History of Elgin, Nebraska
William Eggleston, one of the early settlers, circulated a petition to establish a post office in 1883. When it was granted, Gene Gailey opened a postal guide at random, pointed blindly with his index finger, opened his eyes to see "ELGIN" (Elgin, Illinois, that is). Thus the name for the post office was determined.
About three years later, a site for a town was established when the Fremont, Elkhorn & Missouri Valley Railroad extended its branch from Albion to Oakdale. A plat was made in June, and on July 4, 1887, a "real village" was dedicated and the lots were available to be purchased. Elgin became incorporated in 1889 with a population of 421.
In 1895 a fire burned one whole block of buildings, including the Elgin State Bank, with a loss estimated at $15,000. An even more disastrous fire in 1909 started in the chimney of a restaurant. Fought only by a bucket brigade, it destroyed almost an entire block in less than two hours, a loss of $125,000. Before the ashes were cold, plans for equipping a volunteer fire department were under way. Elgin now has a well-trained volunteer fire department, and no fires have gotten out of control since then.
According to an 1894 copy of the "Elgin Advance" newspaper (now the "Elgin Review"), Elgin had one church for both Methodists and Presbyterians "...using the building on alternate Sundays." There was also a Union Sabbath School every Sunday, with prayer meeting during the week. Presently Elgin has three well-attended churches. The Methodist Church organized in 1880, Lutheran in 1893, and Catholic in 1899. There is also a rural Congregational Church of Christ, organized in 1885.
Bessie Seeley Sward wrote that a school, District 18, was organized in 1873. The first building was a soddy "...made from the readily accessible materials -- sod, clay, and native timber." All furnishings were homemade, even the blackboards, which were boards painted black. There was a summer term for two months and another in the winter lasting three months. By 1883 a frame schoolhouse was built. It also served as a church and a place for holding all the civic and social functions. About 1890 a two-story, four-room frame building was erected and two-year high school course were added.

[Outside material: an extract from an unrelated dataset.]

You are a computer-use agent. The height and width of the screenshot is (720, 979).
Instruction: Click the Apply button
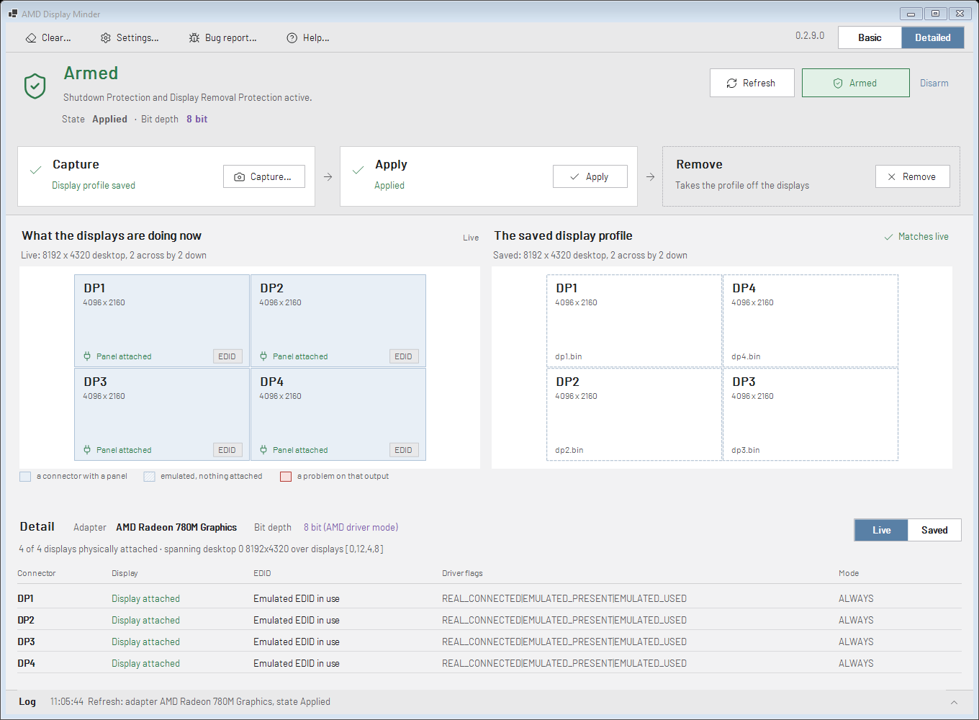(x=590, y=177)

The first graduating class had as their motto - "We learn for life, not school." About 1906 the 11th grade was added and about five years later the 12th grade was part of the new addition to the brick building.

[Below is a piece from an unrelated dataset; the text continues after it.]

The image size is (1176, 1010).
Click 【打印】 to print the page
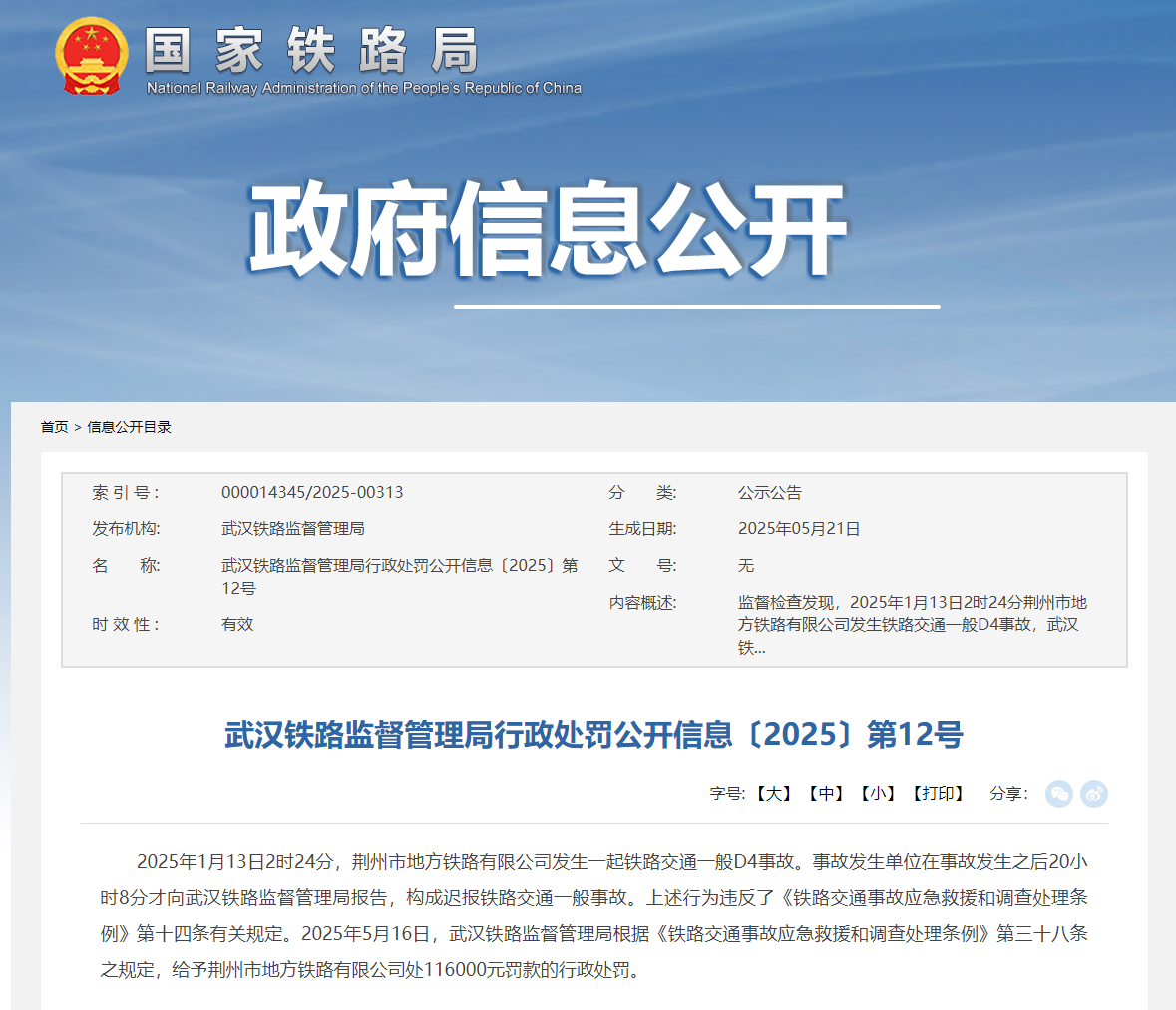click(938, 794)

Elgin currently has three fine buildings for the public school as well as two Catholic schools -- St.Boniface Elementary and Pope John XXIII High School.
Fondly remembered are the open-air street dances held from 1934-54, with name bands such as Jimmy Barnett, Paul Moorhead, etc. Attendance of 1,000 or more was common with admission being 25 cents for men, 10 cents for women.
In 1947 a tornado hit Elgin, doing much damage to the main street. A hailstorm in 1984 caused an exorbitant loss to property and crops in the area.
"St.Maur," or the Seymour Plantation, located at the east edge of Elgin is a well-known landmark. This mansion was doubled in size in 1906 and again in 1917. It was purchased in 1972 and restored to its original beauty and splendor by Louis and Gayle Ganskow. Now owned by Merland and Barbara Clark, it is a home and Bed & Breakfast lodge.
The oldest continuous family business today is Elgin's chapel-mortuary. Established in 1892 by W.E.Brooks, it is currently owned and operated by Brook's grandson, Richard B.Huffman.
Now, as we think back to the unusual way in which Gene Gailey named Elgin, we can only say "thank you" for all he did for the town and the community. Gailey lived the remainder of his life in Elgin, and his daughter, Norma, and her husband, A.C.Carlson, are also both life-long residents. Over the years, this family has done a great deal to promote Elgin in many ways.
Elgin's current population is about 900. We are fortunate to still have enough businesses so that the majority of our supplies can be purchased right in Elgin.